> _What needs to be done_
Can you return, unchanged, everything in the records below from the line containing "so click(x=790, y=90)." down to the line containing "(1059, 285).", with both of those lines included?

> _Raw records_
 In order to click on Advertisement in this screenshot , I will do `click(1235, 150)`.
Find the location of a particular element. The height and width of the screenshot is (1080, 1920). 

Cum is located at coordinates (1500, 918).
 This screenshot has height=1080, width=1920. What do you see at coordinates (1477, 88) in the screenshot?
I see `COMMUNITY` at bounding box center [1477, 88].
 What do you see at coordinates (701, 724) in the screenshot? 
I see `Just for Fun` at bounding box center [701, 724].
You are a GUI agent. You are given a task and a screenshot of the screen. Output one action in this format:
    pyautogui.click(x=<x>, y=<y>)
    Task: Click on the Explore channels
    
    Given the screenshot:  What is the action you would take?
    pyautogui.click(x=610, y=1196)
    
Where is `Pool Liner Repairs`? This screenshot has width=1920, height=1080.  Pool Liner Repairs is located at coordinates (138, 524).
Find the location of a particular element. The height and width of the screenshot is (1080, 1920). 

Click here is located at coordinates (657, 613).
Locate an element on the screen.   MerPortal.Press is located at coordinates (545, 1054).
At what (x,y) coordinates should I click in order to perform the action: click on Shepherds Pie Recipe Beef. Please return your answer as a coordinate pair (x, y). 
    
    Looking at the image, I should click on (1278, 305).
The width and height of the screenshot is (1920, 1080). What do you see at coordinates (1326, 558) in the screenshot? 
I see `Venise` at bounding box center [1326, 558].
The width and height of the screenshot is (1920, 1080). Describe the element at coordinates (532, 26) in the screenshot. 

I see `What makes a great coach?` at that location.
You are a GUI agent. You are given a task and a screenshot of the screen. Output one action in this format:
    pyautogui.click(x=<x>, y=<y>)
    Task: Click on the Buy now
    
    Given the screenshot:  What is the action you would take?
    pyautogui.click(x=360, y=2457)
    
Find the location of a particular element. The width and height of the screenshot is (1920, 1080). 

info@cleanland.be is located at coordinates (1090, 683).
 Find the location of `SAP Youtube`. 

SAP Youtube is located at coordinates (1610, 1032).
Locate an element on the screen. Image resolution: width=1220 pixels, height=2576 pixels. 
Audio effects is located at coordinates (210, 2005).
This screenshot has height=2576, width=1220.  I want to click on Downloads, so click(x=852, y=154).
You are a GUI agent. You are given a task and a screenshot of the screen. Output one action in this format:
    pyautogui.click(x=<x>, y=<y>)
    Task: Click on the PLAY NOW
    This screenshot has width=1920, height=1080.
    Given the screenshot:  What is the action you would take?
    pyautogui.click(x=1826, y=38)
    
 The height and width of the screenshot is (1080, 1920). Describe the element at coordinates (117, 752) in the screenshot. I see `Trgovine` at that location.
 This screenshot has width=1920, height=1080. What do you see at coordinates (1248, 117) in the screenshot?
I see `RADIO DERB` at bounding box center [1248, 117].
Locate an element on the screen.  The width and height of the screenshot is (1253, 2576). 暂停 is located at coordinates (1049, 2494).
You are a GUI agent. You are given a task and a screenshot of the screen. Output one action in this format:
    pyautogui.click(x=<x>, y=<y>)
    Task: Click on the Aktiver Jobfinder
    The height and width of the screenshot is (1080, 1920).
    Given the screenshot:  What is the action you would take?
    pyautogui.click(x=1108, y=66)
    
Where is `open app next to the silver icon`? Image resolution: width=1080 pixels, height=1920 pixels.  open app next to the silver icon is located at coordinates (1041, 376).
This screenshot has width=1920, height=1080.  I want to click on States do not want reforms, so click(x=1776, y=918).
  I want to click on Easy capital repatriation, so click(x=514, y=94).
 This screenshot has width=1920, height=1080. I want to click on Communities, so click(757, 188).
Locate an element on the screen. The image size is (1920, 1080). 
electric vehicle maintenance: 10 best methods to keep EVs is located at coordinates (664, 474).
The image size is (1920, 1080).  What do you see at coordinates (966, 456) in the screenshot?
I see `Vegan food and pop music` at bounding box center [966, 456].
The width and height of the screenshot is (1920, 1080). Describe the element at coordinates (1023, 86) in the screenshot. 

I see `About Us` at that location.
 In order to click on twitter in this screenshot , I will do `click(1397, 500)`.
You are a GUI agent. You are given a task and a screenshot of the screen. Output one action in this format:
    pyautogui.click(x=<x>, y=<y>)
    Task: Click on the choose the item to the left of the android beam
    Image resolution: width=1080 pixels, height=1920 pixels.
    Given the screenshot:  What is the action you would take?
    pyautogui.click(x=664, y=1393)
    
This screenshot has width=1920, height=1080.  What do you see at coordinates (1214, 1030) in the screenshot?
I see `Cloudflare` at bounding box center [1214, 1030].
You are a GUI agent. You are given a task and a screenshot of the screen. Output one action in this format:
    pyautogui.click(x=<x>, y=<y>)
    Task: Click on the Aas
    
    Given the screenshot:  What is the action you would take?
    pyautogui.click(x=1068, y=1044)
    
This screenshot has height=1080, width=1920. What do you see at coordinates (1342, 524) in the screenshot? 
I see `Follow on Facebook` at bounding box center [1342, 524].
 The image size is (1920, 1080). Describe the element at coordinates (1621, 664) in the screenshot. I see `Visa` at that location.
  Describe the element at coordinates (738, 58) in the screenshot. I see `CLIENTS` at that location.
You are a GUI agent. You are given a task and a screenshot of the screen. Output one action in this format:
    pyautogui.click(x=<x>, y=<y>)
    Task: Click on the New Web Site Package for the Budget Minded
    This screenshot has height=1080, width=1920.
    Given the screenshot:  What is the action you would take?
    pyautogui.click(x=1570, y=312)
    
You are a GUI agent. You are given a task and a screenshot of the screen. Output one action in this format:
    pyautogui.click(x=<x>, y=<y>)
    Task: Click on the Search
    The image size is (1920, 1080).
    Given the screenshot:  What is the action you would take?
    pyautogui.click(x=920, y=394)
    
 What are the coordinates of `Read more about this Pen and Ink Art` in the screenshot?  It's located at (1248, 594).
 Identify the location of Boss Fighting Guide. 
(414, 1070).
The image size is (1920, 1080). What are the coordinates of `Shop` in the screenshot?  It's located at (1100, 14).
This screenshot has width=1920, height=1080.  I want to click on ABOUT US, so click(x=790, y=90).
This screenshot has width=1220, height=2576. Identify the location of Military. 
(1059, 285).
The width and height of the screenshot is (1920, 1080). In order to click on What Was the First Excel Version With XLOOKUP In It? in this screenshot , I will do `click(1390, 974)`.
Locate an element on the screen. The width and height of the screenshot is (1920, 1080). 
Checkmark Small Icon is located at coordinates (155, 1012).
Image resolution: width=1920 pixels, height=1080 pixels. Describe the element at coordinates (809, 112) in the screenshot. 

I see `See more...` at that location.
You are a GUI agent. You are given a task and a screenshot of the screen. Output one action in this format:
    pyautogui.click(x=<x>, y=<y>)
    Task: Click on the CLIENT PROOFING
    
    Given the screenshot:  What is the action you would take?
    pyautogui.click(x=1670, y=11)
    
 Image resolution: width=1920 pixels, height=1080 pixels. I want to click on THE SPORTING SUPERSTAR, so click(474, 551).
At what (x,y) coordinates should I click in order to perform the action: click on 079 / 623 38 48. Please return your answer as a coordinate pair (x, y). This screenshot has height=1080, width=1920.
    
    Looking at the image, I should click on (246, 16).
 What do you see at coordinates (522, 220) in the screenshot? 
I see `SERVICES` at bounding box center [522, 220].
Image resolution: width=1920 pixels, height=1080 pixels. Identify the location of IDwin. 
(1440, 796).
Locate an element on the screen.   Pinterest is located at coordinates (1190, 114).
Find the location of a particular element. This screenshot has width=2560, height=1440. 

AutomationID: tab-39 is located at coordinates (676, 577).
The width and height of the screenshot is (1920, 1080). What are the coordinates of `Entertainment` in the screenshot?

> _Response_
This screenshot has width=1920, height=1080.  I want to click on ABOUT US, so click(x=790, y=90).
This screenshot has width=1220, height=2576. Identify the location of Military. 
(1059, 285).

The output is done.